When I look back on memories of this age, I want to remember him coming to the church after I taught the weekly relief society yoga class in his zip up onesie jammies, Brad dropping him off to me so Brad can play bball with the med school guys after my yoga. I want to remember Miles running down the hallway of the church with his cute little run and running too fast that he falls and slides on his tummy, then just stands up and runs again. I want to remember him coming out of time out after hitting me in the face and crying and clinging to me and laying his head on my shoulder and then turning on his own and open mouth kissing me while he holds my head with his hands. I want to remember him wanting Brad to spin him in the blanket over and over again, and laying down on it then kicking his legs and laughing because he is so excited. I want to remember him strategically getting a block positioned in his hand as he stacks block upon block. Then he spazes both hands and swings them back and forth as he knocks them over. I want to remember him wanting to get down so bad at church and writhing and spinning in my lap as I sweat trying to keep him in my lap during sacrament. I want to remember how he stands on his little car and just looks at me as if to say, look mom, I could fall at any moment. I want to remember how much he loves being outside, how he loves throwing balls, how he loves just running all over the place. I want to remember how everyday he pulls out book by book, and if it doesn't suit his needs he flings it sideways, and if it is what he is looking for he turns it right side up and jibberish reads it, as he sits on top a mountain of books. I want to remember him nursing and tickling my arm as he nurses, and putting his hand in my mouth and me biting it and him thinking its so funny.
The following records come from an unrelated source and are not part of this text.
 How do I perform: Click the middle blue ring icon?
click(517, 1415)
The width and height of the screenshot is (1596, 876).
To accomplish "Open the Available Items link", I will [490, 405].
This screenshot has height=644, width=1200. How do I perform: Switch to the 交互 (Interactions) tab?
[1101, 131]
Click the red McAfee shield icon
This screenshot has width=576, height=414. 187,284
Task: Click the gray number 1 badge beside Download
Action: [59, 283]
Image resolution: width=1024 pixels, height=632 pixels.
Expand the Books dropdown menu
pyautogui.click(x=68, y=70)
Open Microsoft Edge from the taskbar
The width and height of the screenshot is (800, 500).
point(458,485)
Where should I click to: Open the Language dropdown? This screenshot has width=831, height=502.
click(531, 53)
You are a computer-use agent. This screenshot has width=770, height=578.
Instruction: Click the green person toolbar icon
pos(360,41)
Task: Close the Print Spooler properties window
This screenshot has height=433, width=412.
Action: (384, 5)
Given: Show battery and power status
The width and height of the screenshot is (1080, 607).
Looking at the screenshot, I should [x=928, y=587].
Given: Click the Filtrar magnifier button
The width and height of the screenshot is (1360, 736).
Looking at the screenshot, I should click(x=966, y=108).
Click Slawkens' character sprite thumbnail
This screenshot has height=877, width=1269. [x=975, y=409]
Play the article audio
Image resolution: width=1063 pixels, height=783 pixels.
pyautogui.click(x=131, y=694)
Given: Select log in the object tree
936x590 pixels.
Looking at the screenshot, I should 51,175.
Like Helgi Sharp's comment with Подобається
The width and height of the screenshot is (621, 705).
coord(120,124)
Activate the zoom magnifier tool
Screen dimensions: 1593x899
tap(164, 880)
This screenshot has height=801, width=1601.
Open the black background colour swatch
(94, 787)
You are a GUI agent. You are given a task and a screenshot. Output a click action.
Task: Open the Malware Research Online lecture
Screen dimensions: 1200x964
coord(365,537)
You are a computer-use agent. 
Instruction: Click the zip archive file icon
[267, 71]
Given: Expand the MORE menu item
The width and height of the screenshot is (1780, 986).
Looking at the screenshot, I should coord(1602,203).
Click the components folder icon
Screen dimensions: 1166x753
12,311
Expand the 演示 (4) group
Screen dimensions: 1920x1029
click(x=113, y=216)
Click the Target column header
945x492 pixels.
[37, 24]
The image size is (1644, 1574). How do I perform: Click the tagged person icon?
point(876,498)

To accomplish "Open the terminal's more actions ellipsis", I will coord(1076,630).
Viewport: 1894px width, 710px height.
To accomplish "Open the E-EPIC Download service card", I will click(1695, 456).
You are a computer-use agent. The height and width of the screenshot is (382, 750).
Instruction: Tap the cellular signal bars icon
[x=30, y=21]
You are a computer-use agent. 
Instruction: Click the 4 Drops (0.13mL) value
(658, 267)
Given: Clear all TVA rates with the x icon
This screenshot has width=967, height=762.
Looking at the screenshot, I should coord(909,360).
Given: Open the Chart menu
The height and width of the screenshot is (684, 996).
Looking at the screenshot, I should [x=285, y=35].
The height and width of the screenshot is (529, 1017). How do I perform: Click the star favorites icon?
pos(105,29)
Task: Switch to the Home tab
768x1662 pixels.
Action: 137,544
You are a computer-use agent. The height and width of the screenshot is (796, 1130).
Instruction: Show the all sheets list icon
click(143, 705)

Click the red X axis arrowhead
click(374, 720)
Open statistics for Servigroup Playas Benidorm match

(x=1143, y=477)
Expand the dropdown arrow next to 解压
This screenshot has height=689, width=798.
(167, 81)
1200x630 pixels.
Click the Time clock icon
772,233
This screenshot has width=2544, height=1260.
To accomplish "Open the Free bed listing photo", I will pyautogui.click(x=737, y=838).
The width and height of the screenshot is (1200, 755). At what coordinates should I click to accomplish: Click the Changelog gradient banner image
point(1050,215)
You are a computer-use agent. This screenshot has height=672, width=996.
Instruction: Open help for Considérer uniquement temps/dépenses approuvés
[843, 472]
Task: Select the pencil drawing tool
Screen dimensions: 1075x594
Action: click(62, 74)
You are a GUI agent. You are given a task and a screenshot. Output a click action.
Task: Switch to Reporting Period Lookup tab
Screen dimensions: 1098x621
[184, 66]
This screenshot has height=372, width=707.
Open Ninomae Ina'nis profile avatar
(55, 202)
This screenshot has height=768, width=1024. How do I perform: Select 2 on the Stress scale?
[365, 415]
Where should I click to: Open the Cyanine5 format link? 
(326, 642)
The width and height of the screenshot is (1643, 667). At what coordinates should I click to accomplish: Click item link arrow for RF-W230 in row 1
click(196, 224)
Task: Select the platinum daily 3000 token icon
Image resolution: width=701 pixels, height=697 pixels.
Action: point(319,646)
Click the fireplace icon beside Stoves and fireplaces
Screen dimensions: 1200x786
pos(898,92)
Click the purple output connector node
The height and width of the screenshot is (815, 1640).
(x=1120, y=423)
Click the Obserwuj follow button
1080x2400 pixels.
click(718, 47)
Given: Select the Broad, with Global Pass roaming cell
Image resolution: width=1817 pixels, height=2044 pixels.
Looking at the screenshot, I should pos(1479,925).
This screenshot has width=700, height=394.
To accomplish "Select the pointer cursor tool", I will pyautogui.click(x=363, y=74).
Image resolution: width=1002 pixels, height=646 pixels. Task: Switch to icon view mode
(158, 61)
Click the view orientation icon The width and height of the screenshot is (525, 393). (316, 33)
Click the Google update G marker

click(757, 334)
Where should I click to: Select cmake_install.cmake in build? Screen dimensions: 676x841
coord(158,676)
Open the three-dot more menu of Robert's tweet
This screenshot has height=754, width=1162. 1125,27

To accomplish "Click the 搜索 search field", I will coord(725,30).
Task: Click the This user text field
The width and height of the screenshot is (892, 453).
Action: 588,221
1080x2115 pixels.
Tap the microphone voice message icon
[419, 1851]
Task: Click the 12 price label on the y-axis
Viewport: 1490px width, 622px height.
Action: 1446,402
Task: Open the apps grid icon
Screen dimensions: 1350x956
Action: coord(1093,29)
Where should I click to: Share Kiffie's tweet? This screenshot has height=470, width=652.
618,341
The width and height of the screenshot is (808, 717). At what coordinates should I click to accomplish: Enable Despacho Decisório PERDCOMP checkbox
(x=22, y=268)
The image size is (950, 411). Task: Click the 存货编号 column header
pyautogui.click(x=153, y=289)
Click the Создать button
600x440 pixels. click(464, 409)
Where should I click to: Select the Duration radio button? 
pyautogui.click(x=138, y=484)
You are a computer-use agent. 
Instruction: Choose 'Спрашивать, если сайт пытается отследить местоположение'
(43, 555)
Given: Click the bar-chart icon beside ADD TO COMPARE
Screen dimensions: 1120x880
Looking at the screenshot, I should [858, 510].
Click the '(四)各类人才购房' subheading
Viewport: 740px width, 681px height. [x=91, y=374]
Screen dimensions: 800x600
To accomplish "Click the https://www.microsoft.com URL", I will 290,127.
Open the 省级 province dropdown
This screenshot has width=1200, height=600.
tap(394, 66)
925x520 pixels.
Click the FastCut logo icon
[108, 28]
(Getting anything done in my house takes all day. This pile of laundry took me all day to fold and put away. Like 9 AM to 5 PM all day. I kept folding and he kept unfolding).
(He thinks he's king of the mountain)
(Always balls all around our house. Right now sitting on the couch I can see four)
(He was riding his car, right after we were playing with his Thomas the Trains, then Thomas the Train was on TV and he sat in this position for like 15 minutes. It was AMAZING! He loved seeing the wee oh wee ohs on tv)
I want to remember him in each day, and every moment, I want to take a picture of him, I want someone to film our lives so I never forget all the sweet things and moments we have together as a family. If you follow me on instagram, you may see that I have a lot of posts or pictures, but you should know that I have to clean off my phone like seriously once a month, and I probably only post 10 of those 500 pictures.
He is our joy, and is my joy during this phase of our lives. And as I think about what I can do that makes me happy, its doing fun things with him and Brad. Doing things that we will remember forever. I may be my tiredest and poorest, but I definitely am at my best. Being a mom is a true joy on so many levels.
(I have been wanting to paint with him for a long time but have been
too lazy too busy :) Today he had a hard time grasping we paint the paper, after much attempts he started dipping the paper in the paint...and he kept looking at his hands, he even tried to grab the paint with his clean hand and take it off his hand. His mind was probably spinning).
(Here he is trying to grab the paint-we had a big mess to clean up afterwards, and blue tub water, but it was so worth his new experience.)
I realize now that this post is not at all what I expected, but its what I needed. If anything I want to look back on these posts and see my life during that phase, which is what I got today.